» **MATERIAL TO PROCESS**:
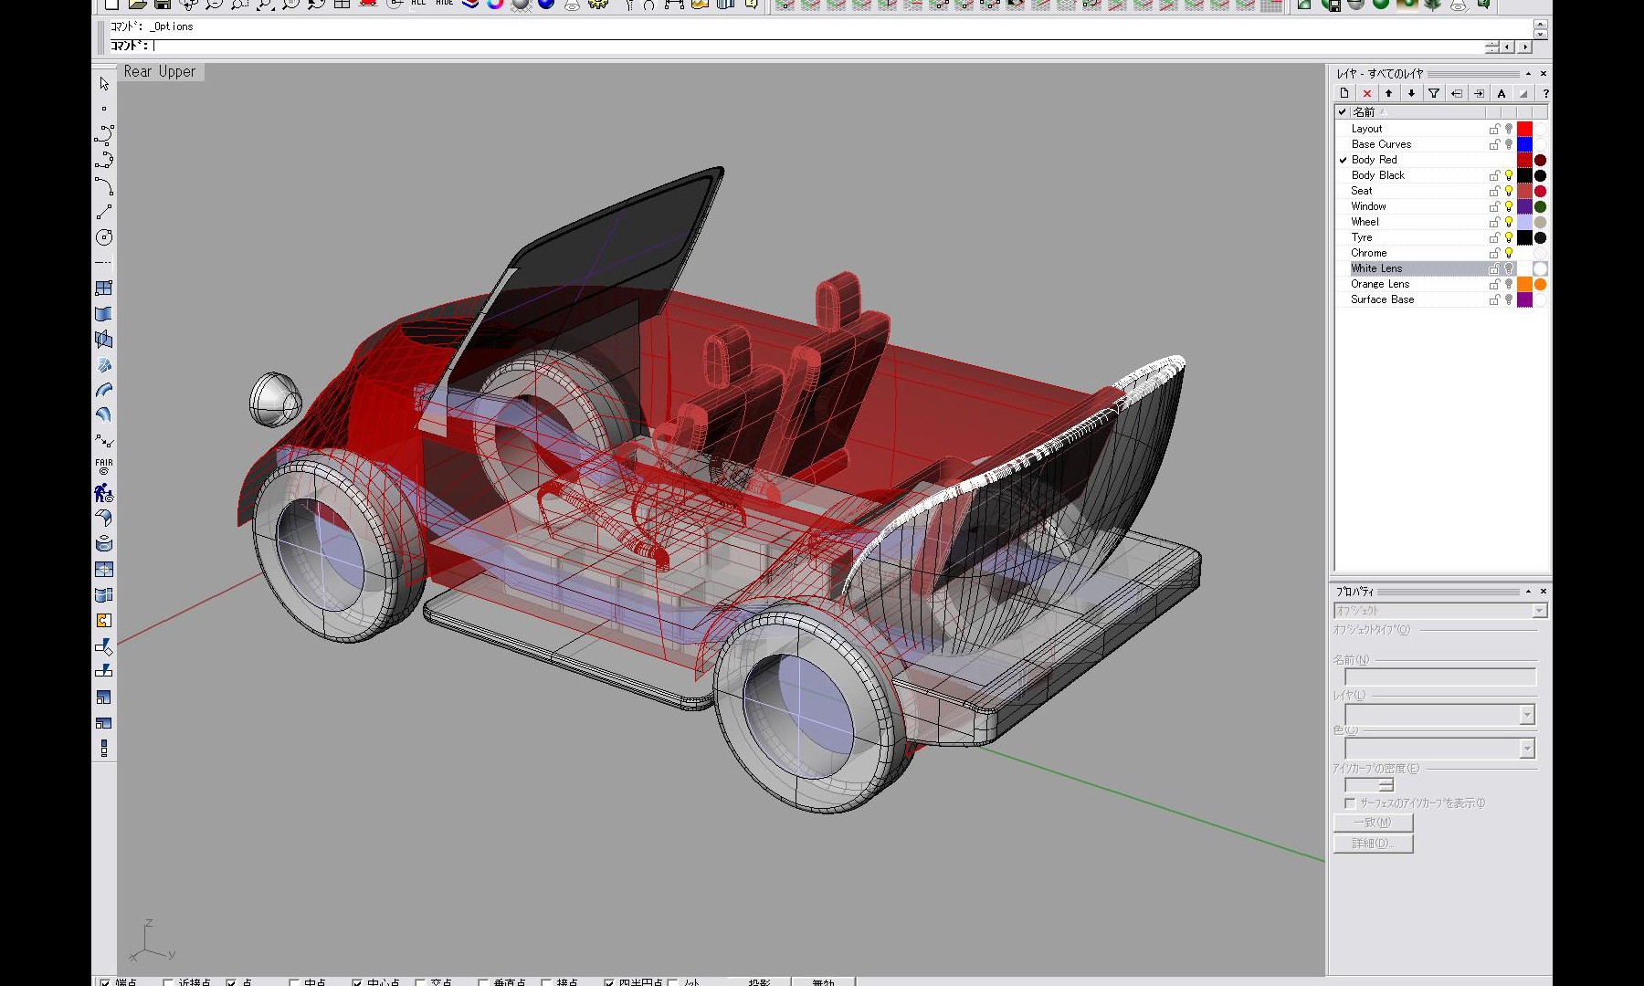Select the Orange Lens layer

(1380, 284)
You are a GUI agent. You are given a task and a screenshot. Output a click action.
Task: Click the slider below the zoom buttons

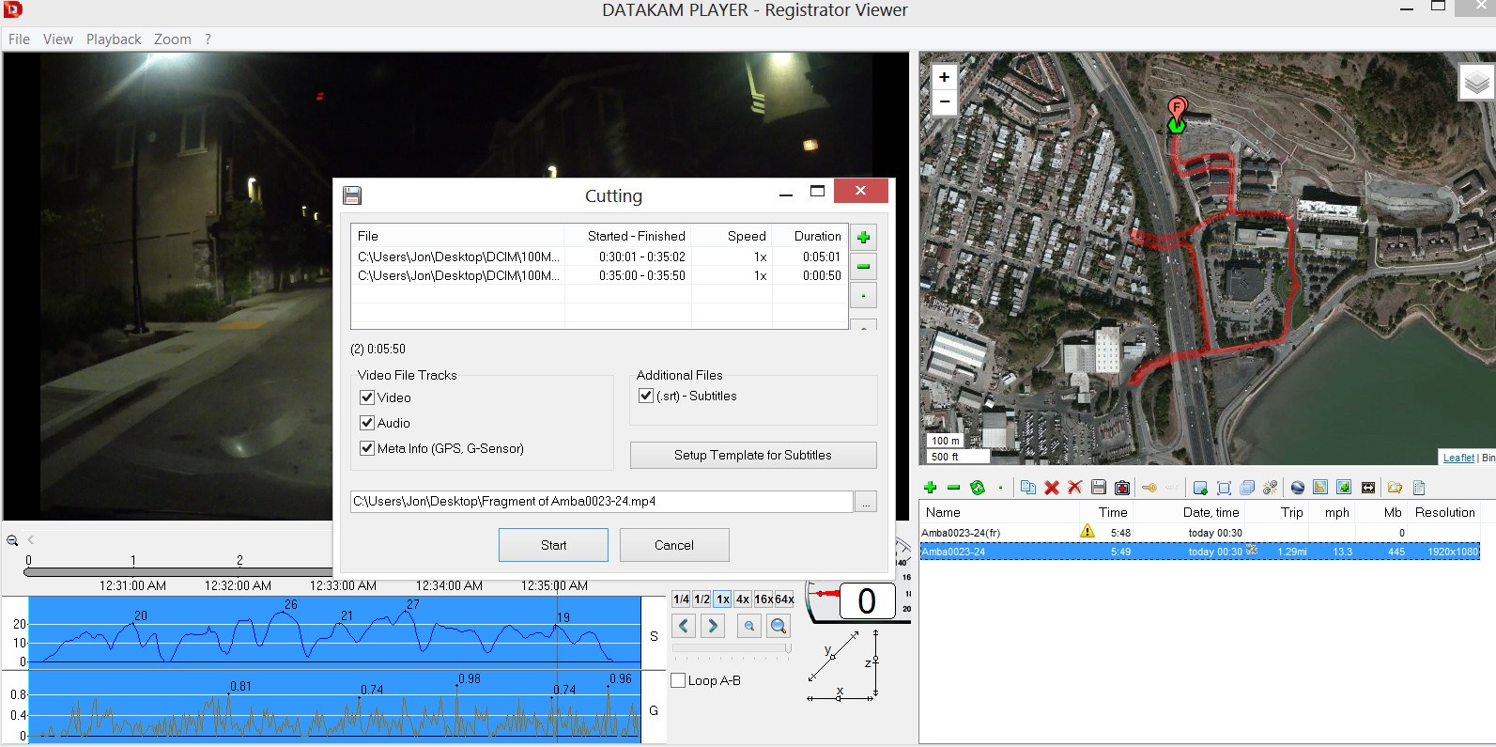732,648
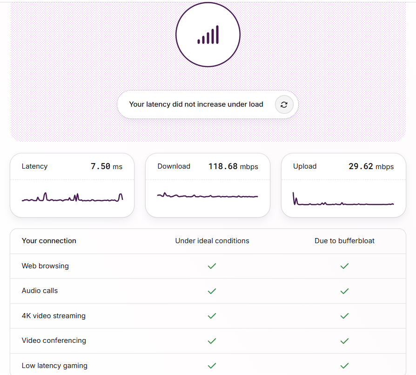416x375 pixels.
Task: Click 4K video streaming ideal conditions checkmark
Action: point(212,316)
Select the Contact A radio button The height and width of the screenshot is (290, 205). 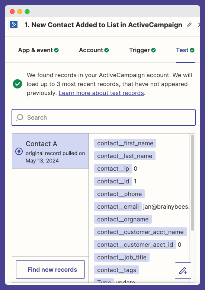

» **YOUR ASSIGNMENT**: Copy out, unchanged, the span of lines beginning with the one that includes "You are a GUI" and running through the final line of the material above. Leave the pictures out.

» **YOUR SOLUTION**:
You are a GUI agent. You are given a task and a screenshot. Output a click action.
Task: Click the slider below the zoom buttons

732,648
416x375 pixels.
Task: Click 4K video streaming ideal conditions checkmark
Action: point(212,316)
Select the Contact A radio button The height and width of the screenshot is (290, 205). 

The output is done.